Gas-Phase Base-Induced 1,4-Eliminations: Occurrence of Single-, Double-, and Triple-Well E1cb Mechanisms

The reactions of the allylic ethers CH₃-CH=CH-CH₂-OEt (1), CH₃-CH=CH-CH₂-OMe (2), and CH₂=CH-CH₂-OEt (3) with a variety of anionic first-row (carbon, nitrogen, oxygen, and fluorine) bases have been investigated with use of FT-ICR mass spectrometry and density-functional theory (DFT). Base-induced 1,4-elimination is an extremely facile process which competes effectively with simple proton transfer 1,2-elimination, and vinylic 1,2-elimination as well as aliphatic (S_N2) and allylic (Sn2’) substitution. Overall bimolecular rate constants for baseinduced reactions of 1 range from 6 x 10^-10 (F^- + 1) to 66 x 10^-10 (OH^- + 1) cm³ molecule^-1 s^-1. Oxygen bases- are the most reactive amongst the employed bases.

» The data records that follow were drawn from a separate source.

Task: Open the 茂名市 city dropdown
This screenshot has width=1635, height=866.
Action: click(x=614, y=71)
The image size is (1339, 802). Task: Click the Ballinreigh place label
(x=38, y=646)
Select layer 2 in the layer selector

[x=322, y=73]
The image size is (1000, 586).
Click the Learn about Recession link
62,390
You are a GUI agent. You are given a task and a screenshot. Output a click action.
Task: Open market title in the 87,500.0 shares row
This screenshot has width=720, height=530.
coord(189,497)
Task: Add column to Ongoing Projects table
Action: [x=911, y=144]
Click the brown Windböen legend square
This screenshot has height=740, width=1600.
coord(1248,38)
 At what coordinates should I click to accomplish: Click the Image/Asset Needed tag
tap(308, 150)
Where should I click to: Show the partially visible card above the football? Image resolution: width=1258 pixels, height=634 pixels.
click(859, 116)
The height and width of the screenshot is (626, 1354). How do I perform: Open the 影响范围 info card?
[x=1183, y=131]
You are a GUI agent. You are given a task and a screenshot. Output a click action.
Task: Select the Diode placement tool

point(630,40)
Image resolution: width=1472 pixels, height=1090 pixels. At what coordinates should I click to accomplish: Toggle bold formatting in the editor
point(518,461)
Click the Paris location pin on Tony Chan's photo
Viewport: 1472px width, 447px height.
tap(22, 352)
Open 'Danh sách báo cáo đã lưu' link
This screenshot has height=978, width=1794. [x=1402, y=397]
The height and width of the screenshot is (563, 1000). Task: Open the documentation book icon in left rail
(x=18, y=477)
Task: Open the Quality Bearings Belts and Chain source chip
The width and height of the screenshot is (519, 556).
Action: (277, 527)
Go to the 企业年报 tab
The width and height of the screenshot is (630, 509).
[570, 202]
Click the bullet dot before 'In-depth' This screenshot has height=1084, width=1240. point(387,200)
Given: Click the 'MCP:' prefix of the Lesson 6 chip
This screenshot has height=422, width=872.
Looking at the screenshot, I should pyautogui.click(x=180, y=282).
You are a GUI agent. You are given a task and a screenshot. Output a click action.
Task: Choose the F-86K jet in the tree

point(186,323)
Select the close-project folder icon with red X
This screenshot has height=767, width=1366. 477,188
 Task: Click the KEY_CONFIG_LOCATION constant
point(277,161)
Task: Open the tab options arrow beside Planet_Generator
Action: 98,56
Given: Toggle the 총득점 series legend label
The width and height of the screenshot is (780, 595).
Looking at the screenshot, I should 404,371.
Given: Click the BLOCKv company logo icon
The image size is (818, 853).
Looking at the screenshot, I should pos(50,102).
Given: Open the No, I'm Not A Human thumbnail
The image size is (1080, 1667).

The ionic products of base-induced 1,4-elimination are either the bare leaving group, RO^-, or the leaving group solvated by the conjugate acid of the base, [BH, RO^-]. The former reaction channel prevails for strong bases (e.g., NH₂^-). The latter pathway becomes dominant for weaker bases (e.g., F^-), because the complexation energy compensates for the reduced exothermicity. This makes the reaction an efficient tool for the preparation of solvated anions under low-pressure conditions. The stereochemistry (i.e., E or Z) around the β,γ-double bond of the substrate has no detectable influence on the course of base-induced 1,4-eliminations. Deuterium labeling experiments with 2 reveal 6-proton transfer only. The absence of product ions from a-proton transfer is ascribed to a facile electron detachment from the α-allyl anions. The base-induced 1,4-eliminations studied proceed via an Elcb mechanism, as indicated by experiment and shown by theory. This mechanism exists in various modifications amongst which are single-, double-, and triple-well Elcb elimination. To our knowledge, the single-well Elcb mechanism is conceptually unprecedented.